Tasks to perform
[1] Could you retype the part of the Armenia article below that begins at the words "Although the countryside" and stops after "and economic isolation."?
[2] Can you continue the Armenia article below, picking up after its final sentence?

Given text
┌──
YEREVAN, Armenia— Two and a half years after its independence, this tiny Caucasus nation should be enjoying the excitement of new-found freedom. Instead, it is experiencing little but pain.

The capital has electricity two hours a day, shop after shop is closed, and lines form early for bread and kerosene, rationed and doled by international relief agencies.

Little wonder people are fleeing. By unofficial accounts, more than half a million people have abandoned Armenia in the last three years, reducing the population to three million in an area slightly larger than New Jersey.

Although the countryside is still reeling from a catastrophic earthquake in 1988, Armenia's enduring burden is a man-made plague of the post-cold-war era: deadly ethnic warfare and the resulting social, political and economic isolation.
└──
Records shown
┌──
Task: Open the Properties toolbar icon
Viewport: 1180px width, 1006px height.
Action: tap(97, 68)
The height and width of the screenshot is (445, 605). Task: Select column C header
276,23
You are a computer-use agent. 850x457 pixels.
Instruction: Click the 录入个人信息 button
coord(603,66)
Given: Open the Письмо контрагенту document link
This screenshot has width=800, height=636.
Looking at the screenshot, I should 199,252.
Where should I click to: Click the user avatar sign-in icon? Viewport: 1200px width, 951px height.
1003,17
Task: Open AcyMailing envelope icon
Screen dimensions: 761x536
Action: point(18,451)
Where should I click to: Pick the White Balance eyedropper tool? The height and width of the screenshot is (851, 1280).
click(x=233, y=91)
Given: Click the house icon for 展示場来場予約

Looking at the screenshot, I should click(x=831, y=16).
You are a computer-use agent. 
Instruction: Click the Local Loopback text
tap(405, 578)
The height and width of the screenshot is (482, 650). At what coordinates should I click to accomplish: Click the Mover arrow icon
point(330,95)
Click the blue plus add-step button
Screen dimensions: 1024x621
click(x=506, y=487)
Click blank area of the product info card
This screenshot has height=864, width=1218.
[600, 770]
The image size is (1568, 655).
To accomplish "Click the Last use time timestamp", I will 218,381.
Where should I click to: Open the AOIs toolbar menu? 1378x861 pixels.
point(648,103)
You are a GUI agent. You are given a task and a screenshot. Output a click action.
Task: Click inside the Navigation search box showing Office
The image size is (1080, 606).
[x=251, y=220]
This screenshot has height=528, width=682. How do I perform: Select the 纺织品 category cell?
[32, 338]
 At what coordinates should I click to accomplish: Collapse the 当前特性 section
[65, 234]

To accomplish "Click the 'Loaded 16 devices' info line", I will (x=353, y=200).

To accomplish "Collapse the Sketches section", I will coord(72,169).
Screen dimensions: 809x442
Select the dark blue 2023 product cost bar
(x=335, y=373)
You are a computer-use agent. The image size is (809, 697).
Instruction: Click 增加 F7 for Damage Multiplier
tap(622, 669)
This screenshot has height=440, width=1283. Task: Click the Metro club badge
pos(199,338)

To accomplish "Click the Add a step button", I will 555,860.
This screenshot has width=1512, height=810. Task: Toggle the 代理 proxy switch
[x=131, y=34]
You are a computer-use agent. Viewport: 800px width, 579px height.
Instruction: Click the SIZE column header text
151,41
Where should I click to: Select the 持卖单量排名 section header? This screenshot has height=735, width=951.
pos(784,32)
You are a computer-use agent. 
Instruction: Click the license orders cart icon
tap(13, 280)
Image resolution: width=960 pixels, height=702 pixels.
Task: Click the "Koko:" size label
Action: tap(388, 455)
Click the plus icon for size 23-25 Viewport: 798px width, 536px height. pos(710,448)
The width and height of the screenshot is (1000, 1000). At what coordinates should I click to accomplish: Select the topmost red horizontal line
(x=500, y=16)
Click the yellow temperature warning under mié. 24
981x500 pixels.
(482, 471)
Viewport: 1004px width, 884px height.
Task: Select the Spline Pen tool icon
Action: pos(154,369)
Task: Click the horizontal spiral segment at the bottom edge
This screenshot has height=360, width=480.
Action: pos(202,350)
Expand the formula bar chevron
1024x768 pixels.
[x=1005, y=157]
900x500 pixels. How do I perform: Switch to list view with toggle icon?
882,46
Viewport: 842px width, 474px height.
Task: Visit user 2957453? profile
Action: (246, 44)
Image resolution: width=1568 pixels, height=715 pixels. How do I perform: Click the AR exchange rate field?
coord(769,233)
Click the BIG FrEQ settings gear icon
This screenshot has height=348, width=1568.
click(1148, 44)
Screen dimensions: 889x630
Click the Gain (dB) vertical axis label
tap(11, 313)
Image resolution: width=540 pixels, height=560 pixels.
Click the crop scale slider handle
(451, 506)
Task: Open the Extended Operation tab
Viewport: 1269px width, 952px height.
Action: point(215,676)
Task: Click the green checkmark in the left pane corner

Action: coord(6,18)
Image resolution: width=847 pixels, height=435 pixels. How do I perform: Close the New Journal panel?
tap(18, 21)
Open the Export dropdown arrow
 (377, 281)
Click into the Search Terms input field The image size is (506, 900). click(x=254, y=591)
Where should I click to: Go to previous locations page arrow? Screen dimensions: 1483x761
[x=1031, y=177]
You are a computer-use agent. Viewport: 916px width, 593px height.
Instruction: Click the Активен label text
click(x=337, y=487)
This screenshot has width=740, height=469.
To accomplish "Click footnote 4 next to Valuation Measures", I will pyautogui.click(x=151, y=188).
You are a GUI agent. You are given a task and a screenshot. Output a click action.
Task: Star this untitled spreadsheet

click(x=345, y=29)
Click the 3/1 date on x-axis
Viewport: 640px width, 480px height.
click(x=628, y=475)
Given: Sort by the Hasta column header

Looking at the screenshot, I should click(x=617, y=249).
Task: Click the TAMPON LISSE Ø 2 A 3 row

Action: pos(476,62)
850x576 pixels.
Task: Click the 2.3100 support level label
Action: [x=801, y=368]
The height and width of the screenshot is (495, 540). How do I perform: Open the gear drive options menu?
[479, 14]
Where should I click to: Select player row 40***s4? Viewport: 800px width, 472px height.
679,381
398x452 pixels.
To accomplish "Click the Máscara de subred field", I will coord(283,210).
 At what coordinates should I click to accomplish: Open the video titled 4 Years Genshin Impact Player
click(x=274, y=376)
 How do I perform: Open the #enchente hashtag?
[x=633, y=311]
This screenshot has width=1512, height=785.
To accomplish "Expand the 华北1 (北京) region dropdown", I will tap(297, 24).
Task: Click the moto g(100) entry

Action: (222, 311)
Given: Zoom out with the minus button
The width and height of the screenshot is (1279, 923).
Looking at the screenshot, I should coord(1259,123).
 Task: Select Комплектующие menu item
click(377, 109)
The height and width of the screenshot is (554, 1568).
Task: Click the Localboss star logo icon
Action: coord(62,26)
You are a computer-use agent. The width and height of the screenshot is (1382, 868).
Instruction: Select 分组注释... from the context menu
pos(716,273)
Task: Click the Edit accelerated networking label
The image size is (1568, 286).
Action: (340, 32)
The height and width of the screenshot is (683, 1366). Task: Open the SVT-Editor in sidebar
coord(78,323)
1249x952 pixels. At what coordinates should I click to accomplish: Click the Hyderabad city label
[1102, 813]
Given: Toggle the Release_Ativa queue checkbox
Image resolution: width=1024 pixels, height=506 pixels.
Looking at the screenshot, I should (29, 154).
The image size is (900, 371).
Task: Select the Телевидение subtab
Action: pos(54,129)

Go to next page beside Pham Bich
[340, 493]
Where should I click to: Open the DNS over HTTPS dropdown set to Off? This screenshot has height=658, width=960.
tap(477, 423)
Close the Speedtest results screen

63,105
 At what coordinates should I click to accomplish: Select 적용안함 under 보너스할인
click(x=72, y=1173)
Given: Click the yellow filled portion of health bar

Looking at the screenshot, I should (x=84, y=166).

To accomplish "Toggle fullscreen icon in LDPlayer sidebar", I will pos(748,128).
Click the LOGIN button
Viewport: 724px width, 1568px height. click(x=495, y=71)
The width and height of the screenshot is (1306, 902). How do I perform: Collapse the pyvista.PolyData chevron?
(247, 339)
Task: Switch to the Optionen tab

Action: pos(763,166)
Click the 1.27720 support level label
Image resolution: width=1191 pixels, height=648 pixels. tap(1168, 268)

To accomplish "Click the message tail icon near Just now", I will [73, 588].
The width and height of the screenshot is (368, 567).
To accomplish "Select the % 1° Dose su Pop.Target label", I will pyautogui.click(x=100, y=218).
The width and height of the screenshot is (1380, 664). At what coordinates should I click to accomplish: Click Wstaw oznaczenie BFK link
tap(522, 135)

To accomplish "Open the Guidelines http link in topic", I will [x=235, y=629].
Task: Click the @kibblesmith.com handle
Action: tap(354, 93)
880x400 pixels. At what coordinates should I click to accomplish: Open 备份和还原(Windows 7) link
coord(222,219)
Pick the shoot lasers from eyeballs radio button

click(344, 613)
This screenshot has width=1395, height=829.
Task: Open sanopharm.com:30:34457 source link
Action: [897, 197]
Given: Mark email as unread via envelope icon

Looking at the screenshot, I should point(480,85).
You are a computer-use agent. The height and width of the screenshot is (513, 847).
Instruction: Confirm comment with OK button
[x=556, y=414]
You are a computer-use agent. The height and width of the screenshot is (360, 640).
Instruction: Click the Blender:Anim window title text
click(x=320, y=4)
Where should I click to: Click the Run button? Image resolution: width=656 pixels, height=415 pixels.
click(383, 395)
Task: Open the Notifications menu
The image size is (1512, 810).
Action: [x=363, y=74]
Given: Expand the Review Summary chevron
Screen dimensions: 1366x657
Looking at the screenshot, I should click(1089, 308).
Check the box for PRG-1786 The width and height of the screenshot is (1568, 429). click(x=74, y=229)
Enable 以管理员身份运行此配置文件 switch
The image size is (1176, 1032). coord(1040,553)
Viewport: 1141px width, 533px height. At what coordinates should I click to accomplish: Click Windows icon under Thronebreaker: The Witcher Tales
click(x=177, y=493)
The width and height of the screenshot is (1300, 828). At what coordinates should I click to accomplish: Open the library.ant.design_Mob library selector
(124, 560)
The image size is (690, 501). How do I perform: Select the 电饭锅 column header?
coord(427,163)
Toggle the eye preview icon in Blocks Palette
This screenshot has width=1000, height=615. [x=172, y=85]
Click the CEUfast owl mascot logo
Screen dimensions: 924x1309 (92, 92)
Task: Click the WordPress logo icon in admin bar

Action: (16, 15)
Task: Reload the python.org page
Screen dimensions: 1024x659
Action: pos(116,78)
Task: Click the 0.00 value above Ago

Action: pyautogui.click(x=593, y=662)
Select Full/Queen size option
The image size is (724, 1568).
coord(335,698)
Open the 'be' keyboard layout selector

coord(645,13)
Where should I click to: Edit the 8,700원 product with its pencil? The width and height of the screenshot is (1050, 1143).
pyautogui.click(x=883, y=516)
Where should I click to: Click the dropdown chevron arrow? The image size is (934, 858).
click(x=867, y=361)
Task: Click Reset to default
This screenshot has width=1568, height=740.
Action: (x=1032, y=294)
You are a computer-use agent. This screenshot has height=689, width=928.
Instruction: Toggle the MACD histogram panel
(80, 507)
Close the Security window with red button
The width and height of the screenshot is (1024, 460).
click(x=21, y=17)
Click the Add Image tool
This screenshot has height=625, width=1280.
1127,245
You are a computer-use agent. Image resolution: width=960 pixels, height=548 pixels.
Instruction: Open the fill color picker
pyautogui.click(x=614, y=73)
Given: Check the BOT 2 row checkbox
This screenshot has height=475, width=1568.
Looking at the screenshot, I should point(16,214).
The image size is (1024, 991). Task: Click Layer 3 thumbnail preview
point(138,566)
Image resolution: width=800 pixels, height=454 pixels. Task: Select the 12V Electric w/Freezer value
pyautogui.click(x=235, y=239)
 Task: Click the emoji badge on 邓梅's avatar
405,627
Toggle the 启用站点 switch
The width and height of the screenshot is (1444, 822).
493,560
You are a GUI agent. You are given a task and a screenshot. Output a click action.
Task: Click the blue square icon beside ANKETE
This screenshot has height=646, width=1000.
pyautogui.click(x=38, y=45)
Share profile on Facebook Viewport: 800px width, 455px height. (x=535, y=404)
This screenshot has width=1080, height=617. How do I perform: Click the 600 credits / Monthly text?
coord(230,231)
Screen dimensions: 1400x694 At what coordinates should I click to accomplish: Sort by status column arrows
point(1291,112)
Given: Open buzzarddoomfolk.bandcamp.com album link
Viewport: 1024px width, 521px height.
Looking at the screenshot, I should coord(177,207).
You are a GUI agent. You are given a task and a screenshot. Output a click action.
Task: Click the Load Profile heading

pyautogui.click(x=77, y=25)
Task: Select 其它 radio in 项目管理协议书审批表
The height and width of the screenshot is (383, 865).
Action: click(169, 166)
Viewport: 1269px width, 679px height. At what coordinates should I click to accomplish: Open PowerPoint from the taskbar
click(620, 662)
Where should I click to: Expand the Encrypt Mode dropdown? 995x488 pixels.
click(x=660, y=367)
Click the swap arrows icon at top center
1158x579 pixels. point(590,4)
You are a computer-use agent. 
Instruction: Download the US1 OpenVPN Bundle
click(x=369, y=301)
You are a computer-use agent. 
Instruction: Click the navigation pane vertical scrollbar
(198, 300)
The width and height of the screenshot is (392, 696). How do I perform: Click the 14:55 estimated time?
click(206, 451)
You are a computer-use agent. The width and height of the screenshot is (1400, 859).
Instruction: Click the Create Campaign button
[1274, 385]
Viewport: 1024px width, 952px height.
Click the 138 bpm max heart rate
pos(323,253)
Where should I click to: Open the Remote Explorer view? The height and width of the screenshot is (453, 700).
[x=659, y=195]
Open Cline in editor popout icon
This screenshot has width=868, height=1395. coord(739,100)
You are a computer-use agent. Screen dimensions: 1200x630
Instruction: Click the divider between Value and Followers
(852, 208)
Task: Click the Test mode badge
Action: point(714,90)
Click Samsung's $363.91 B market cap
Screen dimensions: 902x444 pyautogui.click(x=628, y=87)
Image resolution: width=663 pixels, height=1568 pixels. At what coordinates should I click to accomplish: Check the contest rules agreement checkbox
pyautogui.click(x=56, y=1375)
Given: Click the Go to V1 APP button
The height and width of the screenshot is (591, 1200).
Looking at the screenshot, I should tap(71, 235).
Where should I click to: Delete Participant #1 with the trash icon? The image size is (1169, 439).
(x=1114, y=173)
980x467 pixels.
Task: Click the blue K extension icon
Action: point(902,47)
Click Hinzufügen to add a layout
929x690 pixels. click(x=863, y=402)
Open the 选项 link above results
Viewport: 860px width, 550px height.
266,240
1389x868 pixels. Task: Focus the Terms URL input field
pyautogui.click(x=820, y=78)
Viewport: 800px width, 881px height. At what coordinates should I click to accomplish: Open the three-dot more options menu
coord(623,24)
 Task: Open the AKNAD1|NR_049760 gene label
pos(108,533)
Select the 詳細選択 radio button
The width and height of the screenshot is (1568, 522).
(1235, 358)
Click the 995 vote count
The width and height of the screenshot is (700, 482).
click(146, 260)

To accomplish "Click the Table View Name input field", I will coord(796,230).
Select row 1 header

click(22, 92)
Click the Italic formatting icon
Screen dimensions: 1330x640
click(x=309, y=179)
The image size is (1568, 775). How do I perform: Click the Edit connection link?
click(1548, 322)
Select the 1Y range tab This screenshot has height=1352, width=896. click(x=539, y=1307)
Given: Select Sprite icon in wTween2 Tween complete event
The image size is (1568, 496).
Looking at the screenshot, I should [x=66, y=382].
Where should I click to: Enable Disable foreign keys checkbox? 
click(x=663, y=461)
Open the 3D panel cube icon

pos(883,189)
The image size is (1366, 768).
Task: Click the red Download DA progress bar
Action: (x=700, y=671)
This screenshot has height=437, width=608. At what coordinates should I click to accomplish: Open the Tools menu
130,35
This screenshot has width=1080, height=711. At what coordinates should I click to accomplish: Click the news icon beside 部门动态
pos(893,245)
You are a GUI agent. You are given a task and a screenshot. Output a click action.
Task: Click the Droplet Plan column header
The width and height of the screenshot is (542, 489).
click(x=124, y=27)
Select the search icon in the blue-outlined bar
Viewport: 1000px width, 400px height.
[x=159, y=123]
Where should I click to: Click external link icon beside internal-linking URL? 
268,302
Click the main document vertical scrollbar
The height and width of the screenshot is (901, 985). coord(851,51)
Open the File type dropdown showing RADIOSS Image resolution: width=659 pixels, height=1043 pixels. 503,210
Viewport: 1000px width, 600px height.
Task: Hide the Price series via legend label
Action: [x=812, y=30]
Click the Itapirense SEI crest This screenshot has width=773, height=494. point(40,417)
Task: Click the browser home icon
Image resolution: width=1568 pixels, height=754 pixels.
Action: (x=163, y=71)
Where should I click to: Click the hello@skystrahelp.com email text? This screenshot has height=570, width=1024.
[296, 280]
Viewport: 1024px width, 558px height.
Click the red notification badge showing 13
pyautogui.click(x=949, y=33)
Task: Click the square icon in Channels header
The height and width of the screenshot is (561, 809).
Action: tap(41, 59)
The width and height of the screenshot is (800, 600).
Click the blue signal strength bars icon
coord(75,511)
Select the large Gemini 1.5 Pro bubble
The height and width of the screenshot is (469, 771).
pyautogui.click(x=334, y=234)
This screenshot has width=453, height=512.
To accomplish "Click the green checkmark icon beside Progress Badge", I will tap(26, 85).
└──
Answers to the exercise
[1]
Although the countryside is still reeling from a catastrophic earthquake in 1988, Armenia's enduring burden is a man-made plague of the post-cold-war era: deadly ethnic warfare and the resulting social, political and economic isolation.

[2]
The battlefield is a tiny mountainous area, Nagorno-Karabakh, populated by ethnic Armenians but part of Azerbaijan for 70 years. Since the collapse of the Soviet empire, Nagorno-Karabakh has been waging a war to secede, but this year has been the deadliest. And it has expanded in the last three months, as the Armenian Government, long a not-so-secret patron of the Karabakh cause, has itself sent men to fight at the front. Suffering From Blockade

But economic warfare can be equally deadly, and one of Azerbaijan's weapons in the war has been a blockade of Armenia. "It is strangling us," a man in a mountain village said, voicing a lament echoed throughout the country.

This landlocked nation has long been dependent on imports, for more than two-thirds of its food and all of its oil and natural gas. Most of it passed through Azerbaijan. Armenia's neighbor to the west is Turkey. But Turkey backs the Azerbaijanis, and has sealed its border with Armenia. Turkey will not allow even relief aid across its land to Armenia.

Wheat and oil could reach Armenia through Georgia, Armenia's northern neighbor. But Georgia is being sundered by its own ethnic wars. Trains operate infrequently in Georgia for lack of fuel or because the tracks have been blown up, often by Azerbaijani guerrillas.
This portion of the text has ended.